(Pixel coordinate grounding data)
++++++++

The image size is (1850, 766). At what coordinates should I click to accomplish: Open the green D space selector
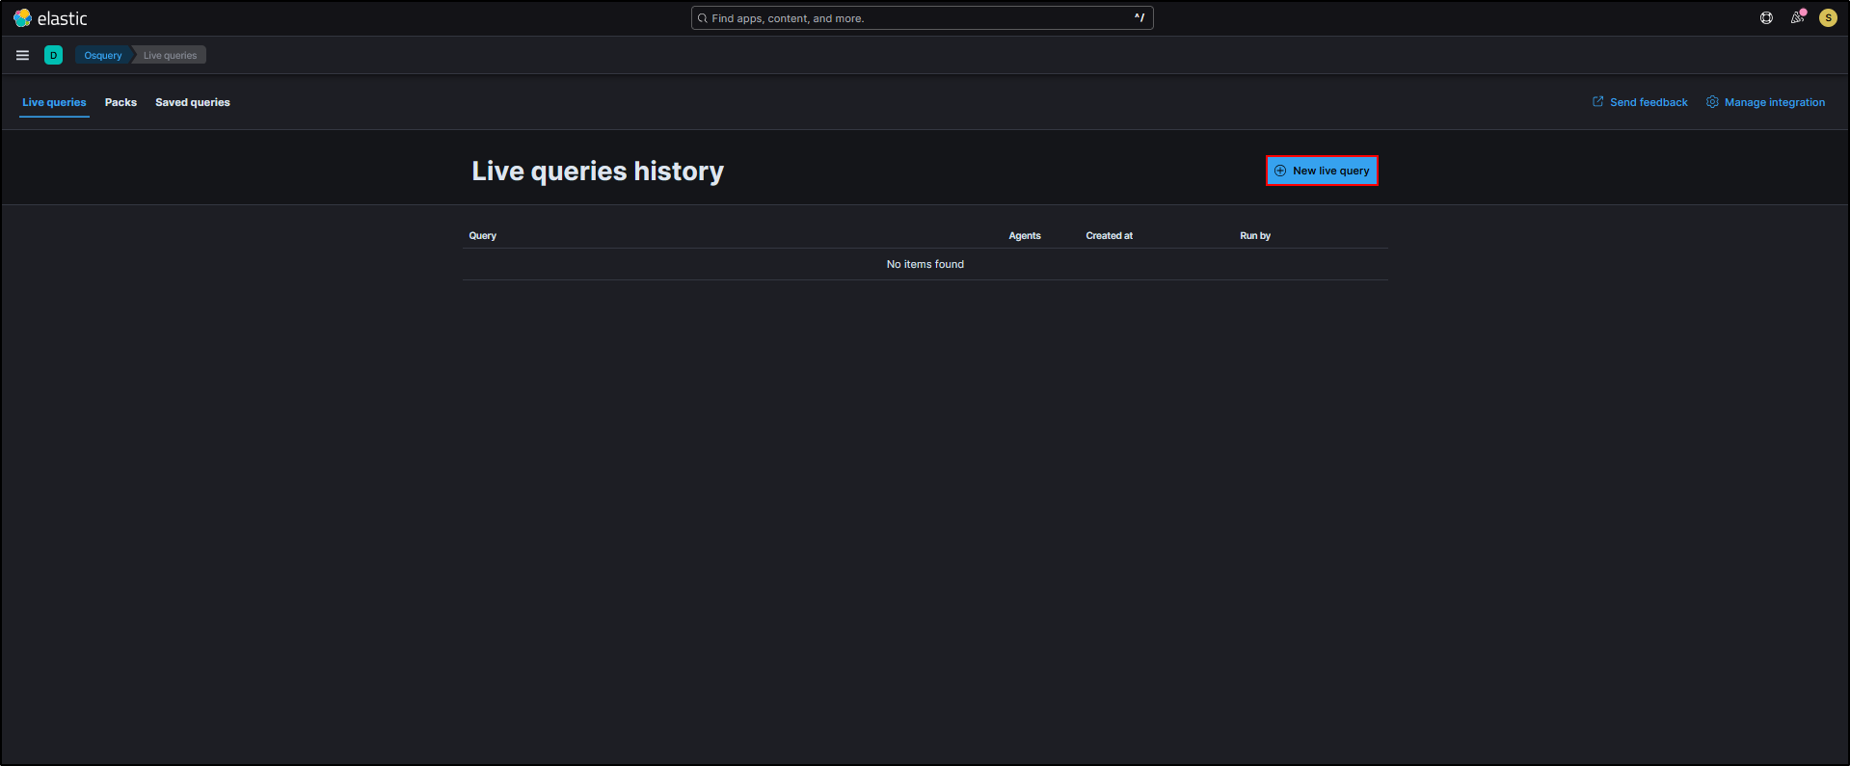(53, 56)
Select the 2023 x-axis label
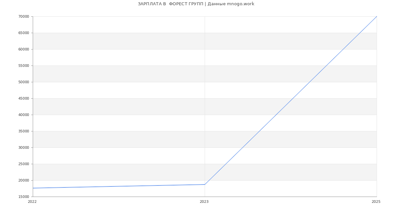 [204, 202]
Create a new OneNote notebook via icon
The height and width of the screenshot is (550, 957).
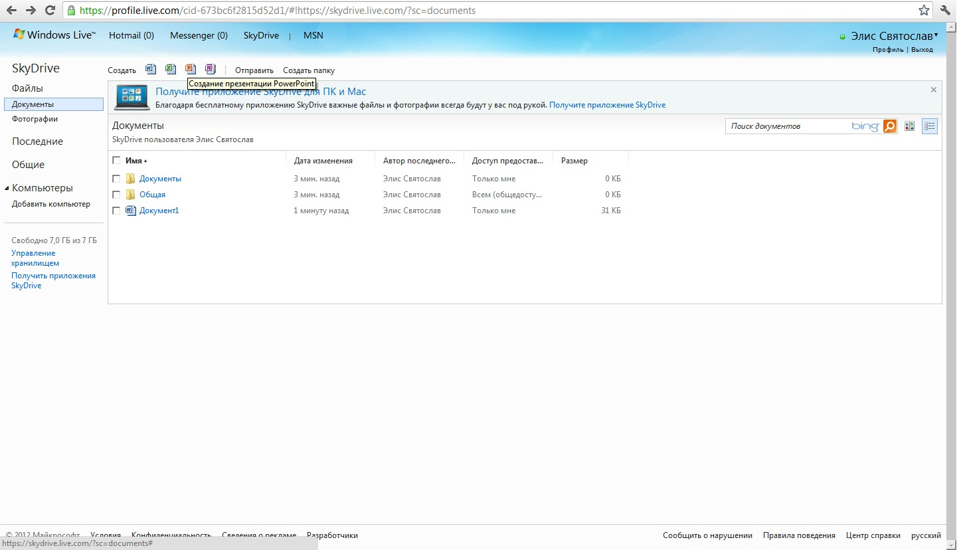click(x=211, y=69)
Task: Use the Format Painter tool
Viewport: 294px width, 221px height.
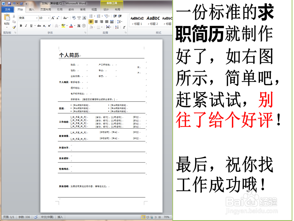Action: [14, 27]
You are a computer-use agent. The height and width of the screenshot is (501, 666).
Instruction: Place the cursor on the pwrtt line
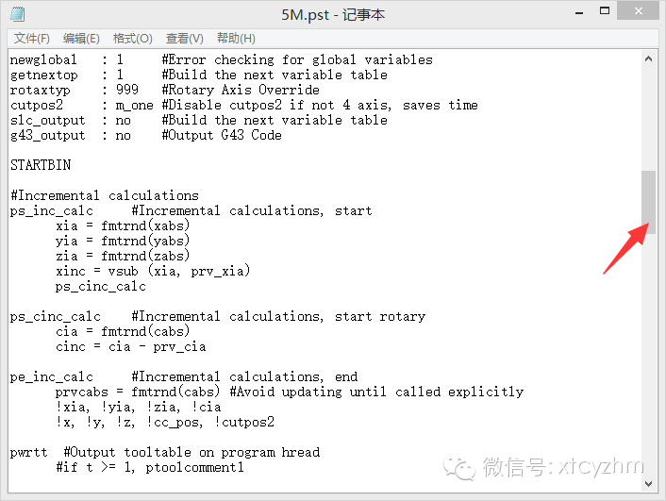28,452
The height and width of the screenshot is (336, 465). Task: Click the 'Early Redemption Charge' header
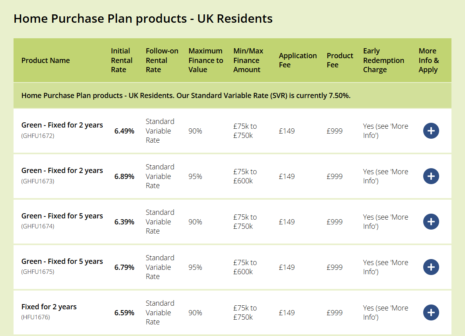pos(383,60)
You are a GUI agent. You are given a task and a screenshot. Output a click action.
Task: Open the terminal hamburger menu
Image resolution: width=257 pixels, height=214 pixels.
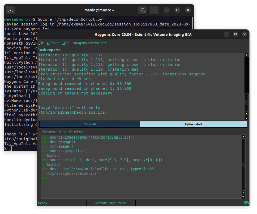pos(154,10)
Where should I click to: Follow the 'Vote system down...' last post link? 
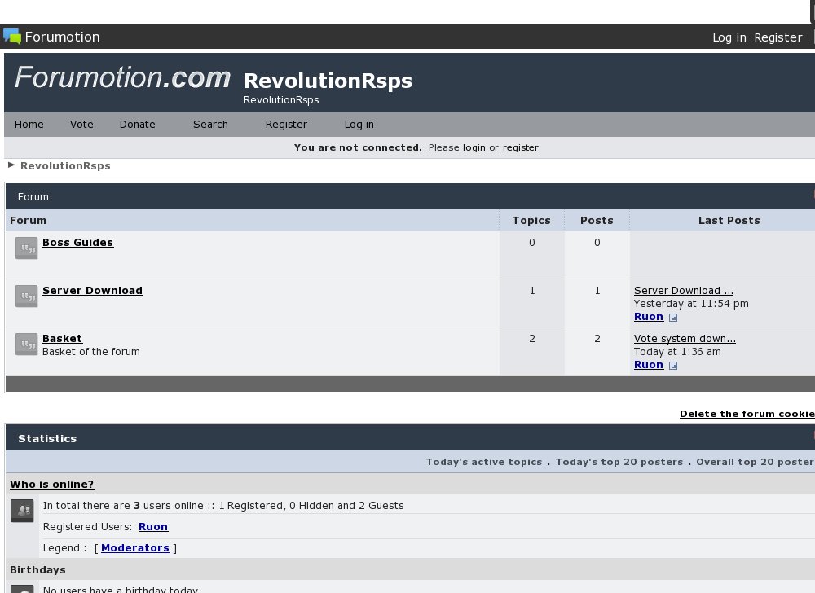(685, 339)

++++++++

▶ _YOUR ASSIGNMENT_
Which lines of the data contain the string "agent"? Copy each of them.

▶ _EXERCISE OUTPUT_
You are a computer-use agent. The height and width of the screenshot is (501, 666).
You are a GUI agent. You are given a task and a screenshot. Output a click action.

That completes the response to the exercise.